両親によると、男性は20歳ごろに統合失調症と診断され、妄想の疾患が重症化して2019年5月に同病院での医療保護入院が決まった。翌6月に隔離が始まり、21年4月14日、隔離室内で倒れているのを病院職員が発見し、死亡が確認された。解剖の結果、のどや気道、気管などに多量の食パンが詰まっており、死因は急性窒息死だった。
両親が病院から開示された診療録によると、男性は少なくとも隔離から約3カ月後の19年9月26日以降、1年半はほぼ終日にわたって隔離され、時に1~6時間の解除もあったが、最後の4カ月は解除されることもなくなった。

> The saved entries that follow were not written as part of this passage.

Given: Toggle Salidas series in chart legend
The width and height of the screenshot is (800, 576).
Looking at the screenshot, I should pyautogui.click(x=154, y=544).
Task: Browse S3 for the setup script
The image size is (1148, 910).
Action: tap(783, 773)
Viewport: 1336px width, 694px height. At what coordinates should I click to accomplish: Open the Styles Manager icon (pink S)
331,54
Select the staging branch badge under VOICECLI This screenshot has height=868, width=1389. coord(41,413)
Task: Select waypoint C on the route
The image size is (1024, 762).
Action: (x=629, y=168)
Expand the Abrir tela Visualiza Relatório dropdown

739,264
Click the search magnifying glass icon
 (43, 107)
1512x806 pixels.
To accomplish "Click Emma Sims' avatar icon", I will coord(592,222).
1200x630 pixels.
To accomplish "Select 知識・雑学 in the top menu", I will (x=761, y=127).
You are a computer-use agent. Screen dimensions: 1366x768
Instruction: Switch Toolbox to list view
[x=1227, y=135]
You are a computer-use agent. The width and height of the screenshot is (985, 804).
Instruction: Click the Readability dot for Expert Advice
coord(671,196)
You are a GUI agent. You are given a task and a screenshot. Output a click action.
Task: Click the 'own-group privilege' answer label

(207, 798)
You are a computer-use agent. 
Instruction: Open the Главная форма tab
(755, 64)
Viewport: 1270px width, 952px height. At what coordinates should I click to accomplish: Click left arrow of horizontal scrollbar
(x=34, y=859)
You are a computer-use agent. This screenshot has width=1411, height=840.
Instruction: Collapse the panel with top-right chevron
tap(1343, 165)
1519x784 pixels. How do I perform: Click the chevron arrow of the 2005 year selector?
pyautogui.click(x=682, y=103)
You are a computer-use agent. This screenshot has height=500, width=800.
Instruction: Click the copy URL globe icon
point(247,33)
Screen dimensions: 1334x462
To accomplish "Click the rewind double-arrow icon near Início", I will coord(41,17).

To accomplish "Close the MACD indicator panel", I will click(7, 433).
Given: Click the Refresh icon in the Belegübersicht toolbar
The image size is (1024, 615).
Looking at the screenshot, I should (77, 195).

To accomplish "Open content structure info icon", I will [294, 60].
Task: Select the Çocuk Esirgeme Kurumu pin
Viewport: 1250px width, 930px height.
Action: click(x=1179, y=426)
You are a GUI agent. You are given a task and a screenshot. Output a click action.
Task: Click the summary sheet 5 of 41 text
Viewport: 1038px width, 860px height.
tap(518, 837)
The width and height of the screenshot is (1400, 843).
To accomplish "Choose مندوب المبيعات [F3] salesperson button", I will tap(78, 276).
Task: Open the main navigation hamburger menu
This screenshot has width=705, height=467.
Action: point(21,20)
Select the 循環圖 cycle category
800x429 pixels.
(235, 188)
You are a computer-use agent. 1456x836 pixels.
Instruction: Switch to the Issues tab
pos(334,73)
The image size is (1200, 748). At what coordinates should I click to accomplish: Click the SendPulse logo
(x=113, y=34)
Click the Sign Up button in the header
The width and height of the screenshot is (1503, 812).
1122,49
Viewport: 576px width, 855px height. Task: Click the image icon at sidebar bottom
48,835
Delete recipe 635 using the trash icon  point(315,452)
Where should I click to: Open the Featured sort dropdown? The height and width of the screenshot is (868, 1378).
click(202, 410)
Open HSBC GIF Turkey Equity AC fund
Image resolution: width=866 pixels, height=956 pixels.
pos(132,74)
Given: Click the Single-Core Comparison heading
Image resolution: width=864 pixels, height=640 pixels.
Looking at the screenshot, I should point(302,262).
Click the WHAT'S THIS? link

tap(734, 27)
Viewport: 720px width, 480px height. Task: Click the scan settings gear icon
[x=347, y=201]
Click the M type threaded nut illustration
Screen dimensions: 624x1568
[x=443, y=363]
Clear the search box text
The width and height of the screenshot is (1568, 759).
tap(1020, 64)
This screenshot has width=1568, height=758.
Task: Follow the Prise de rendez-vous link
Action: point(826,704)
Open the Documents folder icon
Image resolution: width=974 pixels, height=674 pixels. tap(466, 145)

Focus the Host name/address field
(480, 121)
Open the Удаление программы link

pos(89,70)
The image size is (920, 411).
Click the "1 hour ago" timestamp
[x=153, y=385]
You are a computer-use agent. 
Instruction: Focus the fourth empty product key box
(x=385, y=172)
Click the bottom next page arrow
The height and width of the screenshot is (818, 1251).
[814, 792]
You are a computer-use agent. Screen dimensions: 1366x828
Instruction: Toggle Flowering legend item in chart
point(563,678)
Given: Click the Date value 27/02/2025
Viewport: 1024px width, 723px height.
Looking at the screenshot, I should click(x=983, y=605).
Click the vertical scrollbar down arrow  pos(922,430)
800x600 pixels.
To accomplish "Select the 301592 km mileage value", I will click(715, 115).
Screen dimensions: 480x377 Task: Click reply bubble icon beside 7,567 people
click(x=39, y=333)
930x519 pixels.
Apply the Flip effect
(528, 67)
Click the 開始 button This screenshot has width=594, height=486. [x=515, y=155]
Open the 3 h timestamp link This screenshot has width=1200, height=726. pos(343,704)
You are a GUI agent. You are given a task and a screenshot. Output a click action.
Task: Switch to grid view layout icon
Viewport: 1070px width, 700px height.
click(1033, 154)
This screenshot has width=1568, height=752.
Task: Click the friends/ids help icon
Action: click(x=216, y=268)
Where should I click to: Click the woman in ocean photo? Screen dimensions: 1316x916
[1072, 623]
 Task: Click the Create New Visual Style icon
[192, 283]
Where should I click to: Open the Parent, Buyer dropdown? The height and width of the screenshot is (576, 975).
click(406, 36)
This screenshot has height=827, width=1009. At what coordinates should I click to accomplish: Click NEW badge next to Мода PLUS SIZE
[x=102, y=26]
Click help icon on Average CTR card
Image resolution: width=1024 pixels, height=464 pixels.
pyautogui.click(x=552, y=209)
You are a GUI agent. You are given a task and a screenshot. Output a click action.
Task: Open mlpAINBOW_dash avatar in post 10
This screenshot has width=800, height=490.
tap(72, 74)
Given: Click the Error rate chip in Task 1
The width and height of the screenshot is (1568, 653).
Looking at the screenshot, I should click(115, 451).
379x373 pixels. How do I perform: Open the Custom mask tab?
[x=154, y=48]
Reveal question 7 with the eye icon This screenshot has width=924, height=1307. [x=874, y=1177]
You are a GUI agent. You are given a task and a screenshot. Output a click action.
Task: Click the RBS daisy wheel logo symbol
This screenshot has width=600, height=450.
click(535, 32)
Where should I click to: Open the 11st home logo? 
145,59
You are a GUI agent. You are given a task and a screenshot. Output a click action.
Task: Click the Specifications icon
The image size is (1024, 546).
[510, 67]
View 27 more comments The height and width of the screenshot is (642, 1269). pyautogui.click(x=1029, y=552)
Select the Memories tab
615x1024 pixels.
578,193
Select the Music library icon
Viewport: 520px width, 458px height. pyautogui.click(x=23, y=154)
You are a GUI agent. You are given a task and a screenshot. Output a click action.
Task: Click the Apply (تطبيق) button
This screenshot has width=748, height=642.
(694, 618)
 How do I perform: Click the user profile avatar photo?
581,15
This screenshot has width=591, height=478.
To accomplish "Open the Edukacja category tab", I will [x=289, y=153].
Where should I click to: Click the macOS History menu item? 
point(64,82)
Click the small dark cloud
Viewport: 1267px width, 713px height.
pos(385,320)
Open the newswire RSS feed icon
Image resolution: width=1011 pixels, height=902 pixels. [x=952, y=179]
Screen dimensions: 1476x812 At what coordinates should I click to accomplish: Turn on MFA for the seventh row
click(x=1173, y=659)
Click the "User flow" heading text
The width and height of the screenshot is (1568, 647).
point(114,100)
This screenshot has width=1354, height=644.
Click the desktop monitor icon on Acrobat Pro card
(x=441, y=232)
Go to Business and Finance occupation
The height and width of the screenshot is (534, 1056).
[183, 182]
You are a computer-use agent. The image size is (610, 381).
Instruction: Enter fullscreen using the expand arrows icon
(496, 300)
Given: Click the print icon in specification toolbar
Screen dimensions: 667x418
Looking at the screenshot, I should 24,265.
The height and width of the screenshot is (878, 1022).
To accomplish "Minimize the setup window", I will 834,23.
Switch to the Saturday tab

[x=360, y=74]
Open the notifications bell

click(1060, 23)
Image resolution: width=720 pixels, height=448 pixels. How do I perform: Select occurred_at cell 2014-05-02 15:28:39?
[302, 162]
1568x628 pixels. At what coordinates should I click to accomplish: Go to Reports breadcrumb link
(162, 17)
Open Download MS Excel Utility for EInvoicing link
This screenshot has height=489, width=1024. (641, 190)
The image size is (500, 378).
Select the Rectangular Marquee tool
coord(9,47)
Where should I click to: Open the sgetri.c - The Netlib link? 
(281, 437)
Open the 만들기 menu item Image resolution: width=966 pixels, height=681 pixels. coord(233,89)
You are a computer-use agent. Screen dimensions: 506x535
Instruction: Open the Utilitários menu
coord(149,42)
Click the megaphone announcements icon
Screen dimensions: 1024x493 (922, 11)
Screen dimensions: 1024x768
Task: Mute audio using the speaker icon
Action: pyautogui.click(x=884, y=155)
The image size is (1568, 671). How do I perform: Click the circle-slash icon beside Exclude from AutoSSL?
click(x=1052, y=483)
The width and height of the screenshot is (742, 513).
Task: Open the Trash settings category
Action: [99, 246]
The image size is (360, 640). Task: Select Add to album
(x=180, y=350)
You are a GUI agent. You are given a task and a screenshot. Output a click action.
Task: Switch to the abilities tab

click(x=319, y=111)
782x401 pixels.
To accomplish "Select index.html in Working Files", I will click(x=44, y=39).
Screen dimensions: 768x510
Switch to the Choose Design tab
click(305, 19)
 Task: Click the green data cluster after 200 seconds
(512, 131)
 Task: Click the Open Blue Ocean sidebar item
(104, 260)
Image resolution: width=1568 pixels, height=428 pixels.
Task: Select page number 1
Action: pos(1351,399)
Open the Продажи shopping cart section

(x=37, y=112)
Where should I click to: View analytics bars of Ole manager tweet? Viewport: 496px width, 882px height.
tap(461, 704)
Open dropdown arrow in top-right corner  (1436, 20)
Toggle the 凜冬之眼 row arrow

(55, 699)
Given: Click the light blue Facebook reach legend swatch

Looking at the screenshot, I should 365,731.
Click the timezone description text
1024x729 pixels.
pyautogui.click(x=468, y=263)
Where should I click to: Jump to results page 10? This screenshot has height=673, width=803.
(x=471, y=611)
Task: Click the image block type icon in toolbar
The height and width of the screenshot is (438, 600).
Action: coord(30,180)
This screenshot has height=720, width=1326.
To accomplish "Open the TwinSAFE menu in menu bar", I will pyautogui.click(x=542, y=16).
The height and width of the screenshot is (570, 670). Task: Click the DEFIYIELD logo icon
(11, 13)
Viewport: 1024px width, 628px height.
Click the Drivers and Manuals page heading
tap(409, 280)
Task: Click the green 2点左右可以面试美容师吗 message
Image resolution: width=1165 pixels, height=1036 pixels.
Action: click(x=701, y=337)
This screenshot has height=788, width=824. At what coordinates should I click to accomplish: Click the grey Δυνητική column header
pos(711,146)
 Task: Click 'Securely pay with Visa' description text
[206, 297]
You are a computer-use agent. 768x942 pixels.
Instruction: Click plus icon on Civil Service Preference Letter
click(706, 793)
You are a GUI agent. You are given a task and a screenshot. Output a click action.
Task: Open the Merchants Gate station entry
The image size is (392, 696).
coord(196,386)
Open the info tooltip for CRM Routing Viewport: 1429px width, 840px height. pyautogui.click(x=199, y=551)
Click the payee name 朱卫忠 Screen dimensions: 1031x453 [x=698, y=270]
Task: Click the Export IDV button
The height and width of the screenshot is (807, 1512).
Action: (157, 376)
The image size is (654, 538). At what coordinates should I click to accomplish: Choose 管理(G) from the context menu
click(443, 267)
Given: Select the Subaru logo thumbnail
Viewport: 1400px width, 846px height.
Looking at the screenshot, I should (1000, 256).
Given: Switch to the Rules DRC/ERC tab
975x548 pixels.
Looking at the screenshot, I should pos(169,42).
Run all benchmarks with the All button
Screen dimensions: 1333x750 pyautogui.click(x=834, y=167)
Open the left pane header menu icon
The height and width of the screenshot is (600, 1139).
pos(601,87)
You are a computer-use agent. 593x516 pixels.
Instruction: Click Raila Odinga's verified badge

両親は本人の意向を聞いて「出してあげてほしい」と病院に求めていた。しかし、大声で歌ったり、他者に握手を求めて回ったりするため一般病室での対応が難しく、薬物療法後も疾患に改善が見られないとして見送られていたという。
訴状によると、これほど長期にわたる隔離は「医療又は保護に欠くことのできない限度」に該当せず、病院は法令にある保護の義務を怠ったと主張。その上で、長期隔離をしながら薬物療法を続ければ食べ物を飲み込む力が弱まるのは明らかだとし、誤嚥するリスクの高い食パンを漫然と提供した上、見守りや最低限の巡回も怠ったことが死亡につながったとした。
男性の父親(81)は「隔離するだけで放置されていたのではなかったか。隔離の運用についてしっかりと考えてほしい」と話す。
病院側は「取材には一切応じられない」としている。
■「長期隔離、良い影響を及ぼさない」専門家指摘
国の調査によると、全国の精神科病院での患者隔離は2023年度に1万2513件に上り、13年度の9883件から増えているが、期間についての調査はない。
杏林大の長谷川利夫教授(精神医療)が15年に全国の11病院を対象に調査すると、隔離の平均連続日数は46・8日。8割近くが1カ月以内とはいえ、1年超の例も一部で見られた。
「長期間の隔離で心身に良い影響を及ぼすとは思えない。解除のきっかけがないまま長期化する例もあるのが現状だ。2年弱は異常な長さ。隔離だけを取り上げた裁判は極めて異例で、盲点だった」と話す。
患者の長期入院を巡っては、20年に発覚した神出病院(神戸市西区)の患者虐待事件などを機に見直し機運が高まり、今年4月には、医療保護入院の上限を6カ月とする改正精神保健福祉法が施行されたが、隔離は別問題となっている。
「隔離の運用を定める法令はあるが、要件が広く恣意的な判断が入りやすい。一定の歯止めをかけるべきだ」と長谷川教授。日本の精神科病院は海外に比べて隔離や身体拘束が多いとし「相手の人権を制限しているという意識が希薄で、社会通念と大きくかけ離れている」と指摘する。